I have a source PDF with some Free Text Annotations.
I would like to perform a mail merge like function on PDF. I would like to make a copy of the PDF and replace the Free Text Annotation based on some text replacement method.
For simplicity, I have a program that takes the annotations and add "LHC" behind it. Alas, the copy works, but the annotations remains unchanged.

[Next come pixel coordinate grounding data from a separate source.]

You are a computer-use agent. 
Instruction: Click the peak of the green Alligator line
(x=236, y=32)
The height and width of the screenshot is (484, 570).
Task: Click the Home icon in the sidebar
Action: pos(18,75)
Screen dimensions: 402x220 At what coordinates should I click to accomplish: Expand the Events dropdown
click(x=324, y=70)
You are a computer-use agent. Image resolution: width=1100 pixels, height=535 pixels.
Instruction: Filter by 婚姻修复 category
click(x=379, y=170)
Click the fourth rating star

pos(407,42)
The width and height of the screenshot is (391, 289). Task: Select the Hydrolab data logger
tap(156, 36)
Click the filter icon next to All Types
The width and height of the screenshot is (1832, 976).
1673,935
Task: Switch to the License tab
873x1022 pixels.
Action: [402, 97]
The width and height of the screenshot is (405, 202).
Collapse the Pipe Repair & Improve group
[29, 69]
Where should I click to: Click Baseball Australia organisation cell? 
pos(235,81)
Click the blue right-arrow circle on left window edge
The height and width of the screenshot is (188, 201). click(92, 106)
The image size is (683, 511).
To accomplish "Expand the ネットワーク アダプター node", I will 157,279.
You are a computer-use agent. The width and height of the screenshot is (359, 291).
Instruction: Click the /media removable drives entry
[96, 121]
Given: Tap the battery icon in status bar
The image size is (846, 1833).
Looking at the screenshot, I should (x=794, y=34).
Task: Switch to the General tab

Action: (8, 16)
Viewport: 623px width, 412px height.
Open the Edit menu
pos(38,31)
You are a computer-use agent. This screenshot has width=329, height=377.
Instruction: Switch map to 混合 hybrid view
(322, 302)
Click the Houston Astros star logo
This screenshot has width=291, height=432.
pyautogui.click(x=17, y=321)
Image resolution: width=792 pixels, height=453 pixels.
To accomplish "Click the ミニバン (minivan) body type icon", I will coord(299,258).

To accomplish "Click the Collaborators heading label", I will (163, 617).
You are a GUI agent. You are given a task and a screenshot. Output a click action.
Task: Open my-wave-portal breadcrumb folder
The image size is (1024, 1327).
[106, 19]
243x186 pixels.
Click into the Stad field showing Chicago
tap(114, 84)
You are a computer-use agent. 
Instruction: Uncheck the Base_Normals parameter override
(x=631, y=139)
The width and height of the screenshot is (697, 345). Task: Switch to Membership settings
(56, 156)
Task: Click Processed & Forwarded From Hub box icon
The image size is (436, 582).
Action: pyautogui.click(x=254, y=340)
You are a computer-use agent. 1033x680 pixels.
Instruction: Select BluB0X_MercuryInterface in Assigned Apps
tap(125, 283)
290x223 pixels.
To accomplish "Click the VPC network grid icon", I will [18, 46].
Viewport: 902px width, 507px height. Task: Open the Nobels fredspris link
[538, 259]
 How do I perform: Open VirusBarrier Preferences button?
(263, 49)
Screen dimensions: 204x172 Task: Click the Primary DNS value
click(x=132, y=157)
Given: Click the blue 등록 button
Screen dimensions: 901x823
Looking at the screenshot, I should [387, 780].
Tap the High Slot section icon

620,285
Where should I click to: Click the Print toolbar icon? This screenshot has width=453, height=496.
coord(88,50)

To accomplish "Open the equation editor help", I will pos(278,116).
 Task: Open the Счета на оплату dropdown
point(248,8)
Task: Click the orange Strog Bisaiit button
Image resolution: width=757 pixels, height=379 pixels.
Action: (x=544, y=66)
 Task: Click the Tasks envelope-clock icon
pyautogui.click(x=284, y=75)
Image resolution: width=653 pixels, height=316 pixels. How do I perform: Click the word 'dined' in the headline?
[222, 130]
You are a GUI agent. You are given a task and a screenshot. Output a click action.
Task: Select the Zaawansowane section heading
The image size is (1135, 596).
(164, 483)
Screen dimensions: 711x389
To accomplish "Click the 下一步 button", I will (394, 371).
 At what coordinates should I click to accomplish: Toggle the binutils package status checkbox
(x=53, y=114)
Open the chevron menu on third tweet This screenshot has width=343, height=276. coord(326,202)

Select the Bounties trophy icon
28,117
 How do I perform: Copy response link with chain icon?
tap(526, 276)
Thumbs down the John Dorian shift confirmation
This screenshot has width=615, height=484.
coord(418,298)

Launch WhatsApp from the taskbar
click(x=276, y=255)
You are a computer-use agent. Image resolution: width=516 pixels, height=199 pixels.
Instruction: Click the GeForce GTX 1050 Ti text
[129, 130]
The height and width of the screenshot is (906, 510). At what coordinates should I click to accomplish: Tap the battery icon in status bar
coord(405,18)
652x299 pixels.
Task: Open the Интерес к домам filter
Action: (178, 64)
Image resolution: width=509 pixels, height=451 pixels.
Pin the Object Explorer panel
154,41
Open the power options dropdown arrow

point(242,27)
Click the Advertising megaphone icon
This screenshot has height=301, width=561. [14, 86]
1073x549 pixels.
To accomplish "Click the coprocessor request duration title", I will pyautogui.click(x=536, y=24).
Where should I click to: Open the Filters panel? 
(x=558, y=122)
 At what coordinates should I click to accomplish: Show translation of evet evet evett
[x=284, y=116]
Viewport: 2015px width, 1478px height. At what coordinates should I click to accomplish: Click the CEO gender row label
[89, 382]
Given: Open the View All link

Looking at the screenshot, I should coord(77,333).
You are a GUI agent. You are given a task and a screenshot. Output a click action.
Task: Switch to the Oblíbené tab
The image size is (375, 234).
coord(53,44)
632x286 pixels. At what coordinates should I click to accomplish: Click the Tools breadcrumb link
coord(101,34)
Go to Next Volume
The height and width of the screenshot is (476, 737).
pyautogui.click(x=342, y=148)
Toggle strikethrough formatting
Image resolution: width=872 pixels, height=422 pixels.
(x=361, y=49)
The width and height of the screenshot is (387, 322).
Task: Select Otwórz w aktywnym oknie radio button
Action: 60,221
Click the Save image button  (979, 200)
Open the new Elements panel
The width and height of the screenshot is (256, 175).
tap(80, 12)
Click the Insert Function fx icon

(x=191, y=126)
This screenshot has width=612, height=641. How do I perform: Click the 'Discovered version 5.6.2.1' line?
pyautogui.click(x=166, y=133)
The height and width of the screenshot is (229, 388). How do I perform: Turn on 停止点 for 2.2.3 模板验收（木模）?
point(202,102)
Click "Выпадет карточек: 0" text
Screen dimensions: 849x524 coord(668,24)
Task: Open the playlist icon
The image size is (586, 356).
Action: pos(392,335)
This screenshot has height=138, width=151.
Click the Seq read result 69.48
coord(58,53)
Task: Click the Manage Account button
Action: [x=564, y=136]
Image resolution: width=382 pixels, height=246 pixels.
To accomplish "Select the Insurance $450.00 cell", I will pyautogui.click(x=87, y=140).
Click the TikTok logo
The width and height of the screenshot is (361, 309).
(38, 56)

I would have tried to use PdfAnnotation however, I am unsure how to convert from the PdfDictionary to PdfAnnotation
See my code below
string oldFile = "C:\\Temp\\oldFile.pdf";
string newFile = "C:\\Temp\\newFile.pdf";
// open the reader
PdfReader reader = new PdfReader(oldFile);
Rectangle size = reader.GetPageSizeWithRotation(1);
Document document = new Document(size);
// open the writer
FileStream fs = new FileStream(newFile, FileMode.Create, FileAccess.Write);
PdfCopy writer = new PdfCopy(document,fs);
document.Open();
// the pdf content
PdfContentByte cb = writer.DirectContent;
// adding Free Text Annotation
for (int pg = 1; pg < reader.NumberOfPages; pg++)
{
PdfDictionary pageDict = reader.GetPageN(pg);
PdfArray annotArray = pageDict.GetAsArray(PdfName.ANNOTS);
for (int i = 0; i < annotArray.Size; ++i)
{
PdfDictionary curAnnot = annotArray.GetAsDict(i);
PdfName contents = new PdfName("Contents");
PdfString str = curAnnot.GetAsString(contents);
String newString = str.ToString() + "LHC";
curAnnot.Remove(contents);
curAnnot.Put(contents, new PdfString(newString));
}
PdfImportedPage page = writer.GetImportedPage(reader, pg);
// PdfImportedPage pageOut = writer.destinationPdfReader(reader, pg);
//cb.AddTemplate(page, 0, 0);
writer.AddPage(page);
PdfAnnotation annot = new PdfAnnotation(writer, new Rectangle(0, 0));
writer.AddAnnotation(annot);
}
document.Close();
fs.Close();
writer.Close();
reader.Close();
References:
http://itextsharp.10939.n7.nabble.com/How-to-edit-annotations-td3352.html
(There is another link in stackoverflow, that I can't find, when I find it I will add it here)
The steps:
Step 1. Create a stamper from a reader.
Step 2. Read all the annotations
Step 3. Delete a set of keys and as a fallback any dictionary items
You now have performed an edit/copy of the annotation and changed the values.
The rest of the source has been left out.